Venture Capital Poured $1 in Every $5 Into Fintech Last Year as Niche Players Target Vertical Markets
One-fifth of all venture capital invested globally in 2021 flowed into fintech companies, setting the stage for what industry observers expected might be a quiet start to 2022. Instead, January delivered a flurry of deals signaling how specialized the sector is becoming—and how far beyond traditional banking it now reaches.
The month's funding activity reveals a pattern that should interest finance chiefs: fintech is fragmenting into hyper-specific verticals, from fashion resale platforms that function as instant liquidation tools to accounting software built exclusively for therapists. For CFOs evaluating vendor relationships or partnership strategies, the implication is clear—the "one-size-fits-all" approach to financial services is giving way to products designed for the peculiarities of individual industries.

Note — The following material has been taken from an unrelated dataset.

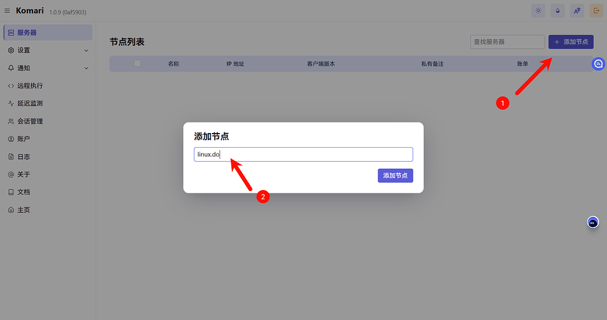Open 日志 logs page

23,156
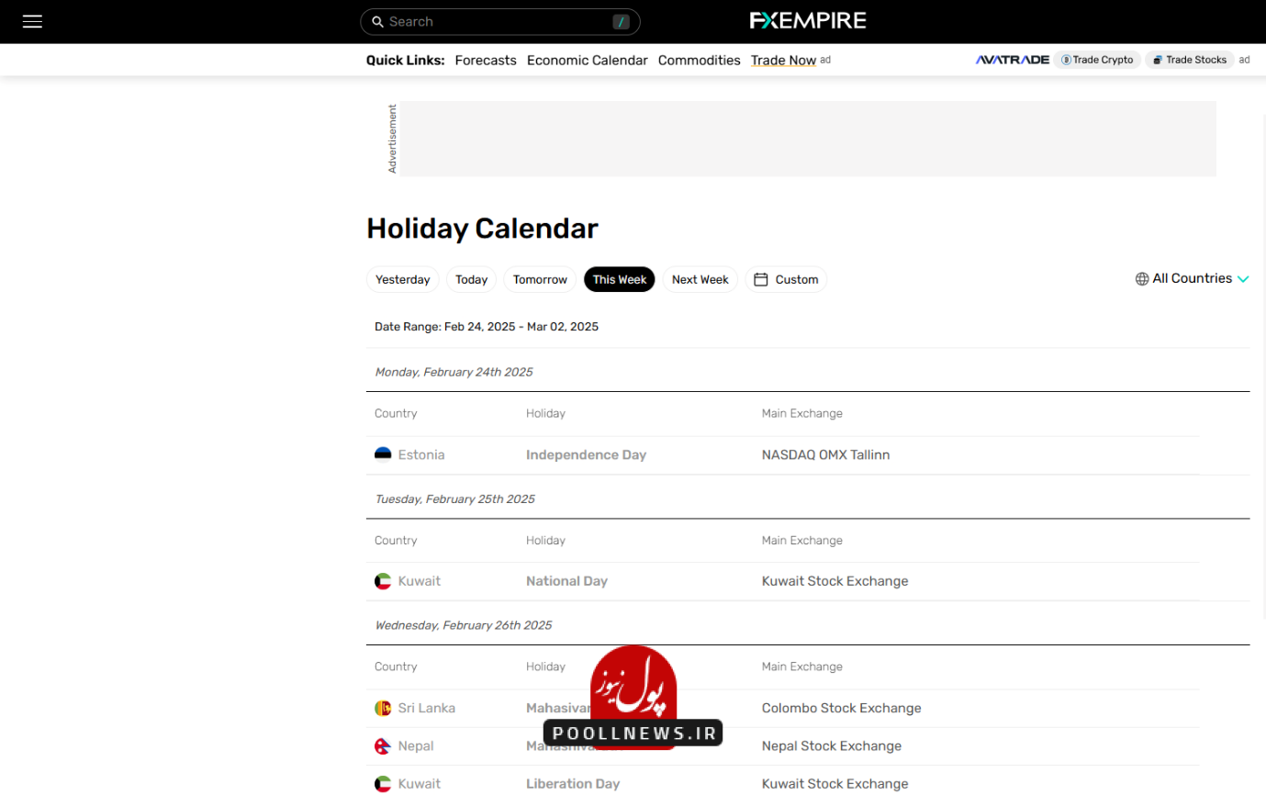Click the calendar icon on Custom
Viewport: 1266px width, 795px height.
pos(761,279)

Among January's notable deals, Twig, which describes itself as a "circular economy fintech," raised $35 million in Series A funding. The company operates what amounts to a bank account that lets users upload inventories of their possessions—primarily clothing and electronics—and instantly convert those items to cash. It's essentially Cash App meets iBuying, except for retail goods rather than real estate.
Responsible, another fashion-focused player, secured $6.6 million in seed funding from Barclays for its embedded finance platform. The company takes a different distribution approach, offering an e-commerce plugin that allows fashion retailers to buy back used clothing from customers instantly.

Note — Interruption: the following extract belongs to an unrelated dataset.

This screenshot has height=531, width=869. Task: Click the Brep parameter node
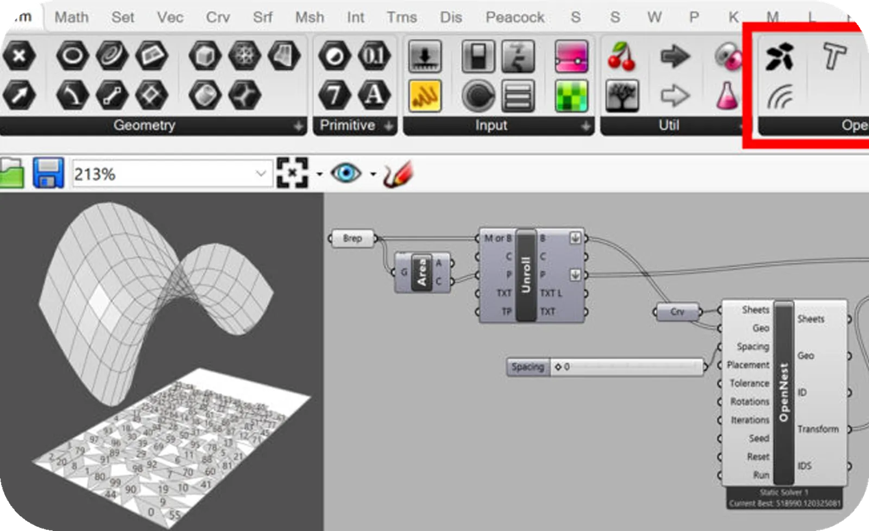click(x=352, y=238)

The deals illustrate what one fintech newsletter described as the "atomization of banking"—the theory that as financial services become more modular and embeddable, entirely new product categories emerge that would have made no sense in the era of monolithic bank branches.

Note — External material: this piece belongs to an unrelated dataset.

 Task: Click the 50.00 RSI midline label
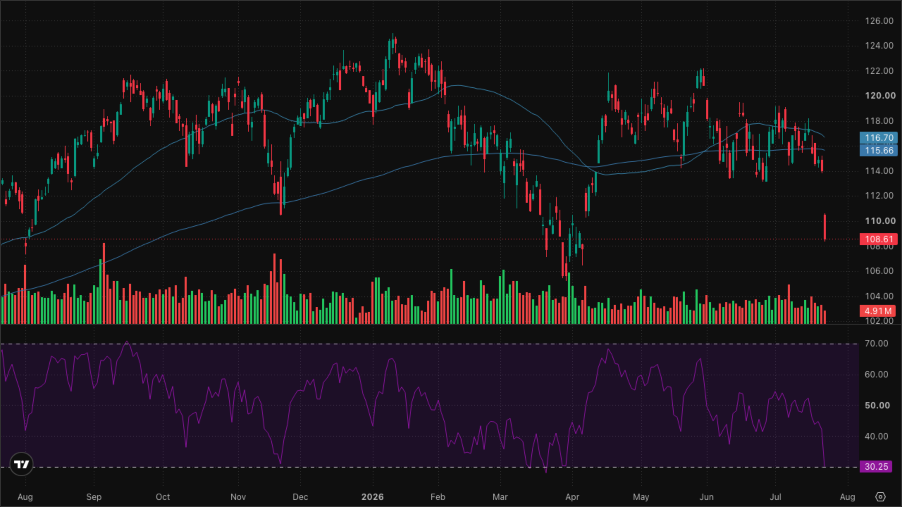tap(877, 405)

Perhaps more telling for corporate finance leaders is the rise of what might be called "accounting-first" fintech. Heard, a startup that raised $1.3 million last March but gained renewed attention in January, provides accounting, payroll, and tax management services exclusively for private mental health practices. The company combines software with human accountants, targeting the specific compliance and billing complexities that therapists face.
Heard's model mirrors the playbook of niche neobanks like Daylight and First Boulevard, which combine software and human service for specific customer segments. The key difference: Heard starts with accounting rather than deposit accounts, reflecting a view that accounting functions as the "operating system" of a business's financial life.
For CFOs, the strategic question is whether this vertical specialization represents genuine innovation or merely repackaged commodity services with better marketing. The answer likely depends on how much a company's financial operations diverge from standard patterns. A mental health practice has billing rhythms, regulatory requirements, and cash flow patterns that differ meaningfully from, say, a software company. Whether those differences justify purpose-built tools—or whether they're better handled through configuration of general-purpose systems—remains an open question.
What's undeniable is that venture capital continues to bet heavily on the hypothesis that financial services can be carved into ever-smaller, more specialized pieces. Whether that creates value for end users or simply fragments an already complex vendor landscape is something finance leaders will need to evaluate deal by deal.